> **Work to be completed**: The required output is every record, written out exactly.

━━━━━ The data

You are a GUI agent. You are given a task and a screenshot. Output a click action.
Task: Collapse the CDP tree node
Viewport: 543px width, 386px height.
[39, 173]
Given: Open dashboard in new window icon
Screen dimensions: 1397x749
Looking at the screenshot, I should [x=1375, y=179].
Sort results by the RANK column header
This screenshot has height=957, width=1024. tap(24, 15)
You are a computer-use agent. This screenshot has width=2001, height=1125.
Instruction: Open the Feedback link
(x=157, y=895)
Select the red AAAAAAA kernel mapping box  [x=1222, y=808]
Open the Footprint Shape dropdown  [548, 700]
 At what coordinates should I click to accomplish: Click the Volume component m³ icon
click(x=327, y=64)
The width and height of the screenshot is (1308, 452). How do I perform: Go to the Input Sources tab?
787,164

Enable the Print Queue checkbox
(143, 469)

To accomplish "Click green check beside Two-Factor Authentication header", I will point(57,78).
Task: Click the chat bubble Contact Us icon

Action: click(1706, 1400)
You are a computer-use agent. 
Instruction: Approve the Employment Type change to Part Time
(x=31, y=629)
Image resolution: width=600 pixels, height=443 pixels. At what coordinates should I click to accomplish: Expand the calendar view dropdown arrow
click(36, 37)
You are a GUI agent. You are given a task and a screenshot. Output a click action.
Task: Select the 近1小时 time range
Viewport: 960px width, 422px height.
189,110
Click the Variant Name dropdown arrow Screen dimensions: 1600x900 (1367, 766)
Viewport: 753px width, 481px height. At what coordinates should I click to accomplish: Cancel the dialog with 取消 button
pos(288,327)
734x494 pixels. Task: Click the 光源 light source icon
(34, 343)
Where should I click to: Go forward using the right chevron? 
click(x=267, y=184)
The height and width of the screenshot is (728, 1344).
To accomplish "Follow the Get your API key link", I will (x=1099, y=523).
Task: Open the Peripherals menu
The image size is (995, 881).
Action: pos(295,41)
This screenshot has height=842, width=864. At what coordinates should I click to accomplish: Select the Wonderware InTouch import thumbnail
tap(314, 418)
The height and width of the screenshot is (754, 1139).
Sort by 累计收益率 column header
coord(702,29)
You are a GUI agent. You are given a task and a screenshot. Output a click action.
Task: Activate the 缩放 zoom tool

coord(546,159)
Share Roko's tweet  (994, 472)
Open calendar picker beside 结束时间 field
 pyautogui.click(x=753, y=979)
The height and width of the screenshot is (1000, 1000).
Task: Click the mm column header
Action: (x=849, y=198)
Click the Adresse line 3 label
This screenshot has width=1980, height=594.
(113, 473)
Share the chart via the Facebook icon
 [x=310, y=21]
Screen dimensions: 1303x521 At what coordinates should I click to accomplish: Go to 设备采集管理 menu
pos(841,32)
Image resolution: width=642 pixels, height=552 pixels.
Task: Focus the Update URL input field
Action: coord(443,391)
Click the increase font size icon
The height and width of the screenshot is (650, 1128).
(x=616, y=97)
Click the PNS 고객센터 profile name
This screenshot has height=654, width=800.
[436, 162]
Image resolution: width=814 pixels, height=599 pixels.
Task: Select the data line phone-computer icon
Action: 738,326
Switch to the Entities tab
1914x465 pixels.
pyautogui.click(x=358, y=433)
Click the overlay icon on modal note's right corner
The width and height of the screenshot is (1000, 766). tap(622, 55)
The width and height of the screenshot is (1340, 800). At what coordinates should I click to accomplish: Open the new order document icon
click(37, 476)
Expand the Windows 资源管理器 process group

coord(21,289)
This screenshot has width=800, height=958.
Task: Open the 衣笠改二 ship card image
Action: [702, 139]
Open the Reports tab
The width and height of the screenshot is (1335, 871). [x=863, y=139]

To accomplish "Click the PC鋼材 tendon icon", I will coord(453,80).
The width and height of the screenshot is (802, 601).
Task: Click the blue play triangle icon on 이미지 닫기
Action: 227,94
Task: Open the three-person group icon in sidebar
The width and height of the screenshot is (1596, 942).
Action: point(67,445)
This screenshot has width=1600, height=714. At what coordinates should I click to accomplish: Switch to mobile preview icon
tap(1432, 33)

━━━━━━━━━━

> **Exercise result**:
You are a GUI agent. You are given a task and a screenshot. Output a click action.
Task: Collapse the CDP tree node
Viewport: 543px width, 386px height.
[39, 173]
Given: Open dashboard in new window icon
Screen dimensions: 1397x749
Looking at the screenshot, I should [x=1375, y=179].
Sort results by the RANK column header
This screenshot has height=957, width=1024. tap(24, 15)
You are a computer-use agent. This screenshot has width=2001, height=1125.
Instruction: Open the Feedback link
(x=157, y=895)
Select the red AAAAAAA kernel mapping box  [x=1222, y=808]
Open the Footprint Shape dropdown  [548, 700]
 At what coordinates should I click to accomplish: Click the Volume component m³ icon
click(x=327, y=64)
The width and height of the screenshot is (1308, 452). How do I perform: Go to the Input Sources tab?
787,164

Enable the Print Queue checkbox
(143, 469)

To accomplish "Click green check beside Two-Factor Authentication header", I will point(57,78).
Task: Click the chat bubble Contact Us icon

Action: click(1706, 1400)
You are a computer-use agent. 
Instruction: Approve the Employment Type change to Part Time
(x=31, y=629)
Image resolution: width=600 pixels, height=443 pixels. At what coordinates should I click to accomplish: Expand the calendar view dropdown arrow
click(36, 37)
You are a GUI agent. You are given a task and a screenshot. Output a click action.
Task: Select the 近1小时 time range
Viewport: 960px width, 422px height.
189,110
Click the Variant Name dropdown arrow Screen dimensions: 1600x900 (1367, 766)
Viewport: 753px width, 481px height. At what coordinates should I click to accomplish: Cancel the dialog with 取消 button
pos(288,327)
734x494 pixels. Task: Click the 光源 light source icon
(34, 343)
Where should I click to: Go forward using the right chevron? 
click(x=267, y=184)
The height and width of the screenshot is (728, 1344).
To accomplish "Follow the Get your API key link", I will (x=1099, y=523).
Task: Open the Peripherals menu
The image size is (995, 881).
Action: pos(295,41)
This screenshot has height=842, width=864. At what coordinates should I click to accomplish: Select the Wonderware InTouch import thumbnail
tap(314, 418)
The height and width of the screenshot is (754, 1139).
Sort by 累计收益率 column header
coord(702,29)
You are a GUI agent. You are given a task and a screenshot. Output a click action.
Task: Activate the 缩放 zoom tool

coord(546,159)
Share Roko's tweet  (994, 472)
Open calendar picker beside 结束时间 field
 pyautogui.click(x=753, y=979)
The height and width of the screenshot is (1000, 1000).
Task: Click the mm column header
Action: (x=849, y=198)
Click the Adresse line 3 label
This screenshot has width=1980, height=594.
(113, 473)
Share the chart via the Facebook icon
 [x=310, y=21]
Screen dimensions: 1303x521 At what coordinates should I click to accomplish: Go to 设备采集管理 menu
pos(841,32)
Image resolution: width=642 pixels, height=552 pixels.
Task: Focus the Update URL input field
Action: coord(443,391)
Click the increase font size icon
The height and width of the screenshot is (650, 1128).
(x=616, y=97)
Click the PNS 고객센터 profile name
This screenshot has height=654, width=800.
[436, 162]
Image resolution: width=814 pixels, height=599 pixels.
Task: Select the data line phone-computer icon
Action: 738,326
Switch to the Entities tab
1914x465 pixels.
pyautogui.click(x=358, y=433)
Click the overlay icon on modal note's right corner
The width and height of the screenshot is (1000, 766). tap(622, 55)
The width and height of the screenshot is (1340, 800). At what coordinates should I click to accomplish: Open the new order document icon
click(37, 476)
Expand the Windows 资源管理器 process group

coord(21,289)
This screenshot has width=800, height=958.
Task: Open the 衣笠改二 ship card image
Action: [702, 139]
Open the Reports tab
The width and height of the screenshot is (1335, 871). [x=863, y=139]

To accomplish "Click the PC鋼材 tendon icon", I will coord(453,80).
The width and height of the screenshot is (802, 601).
Task: Click the blue play triangle icon on 이미지 닫기
Action: 227,94
Task: Open the three-person group icon in sidebar
The width and height of the screenshot is (1596, 942).
Action: point(67,445)
This screenshot has width=1600, height=714. At what coordinates should I click to accomplish: Switch to mobile preview icon
tap(1432, 33)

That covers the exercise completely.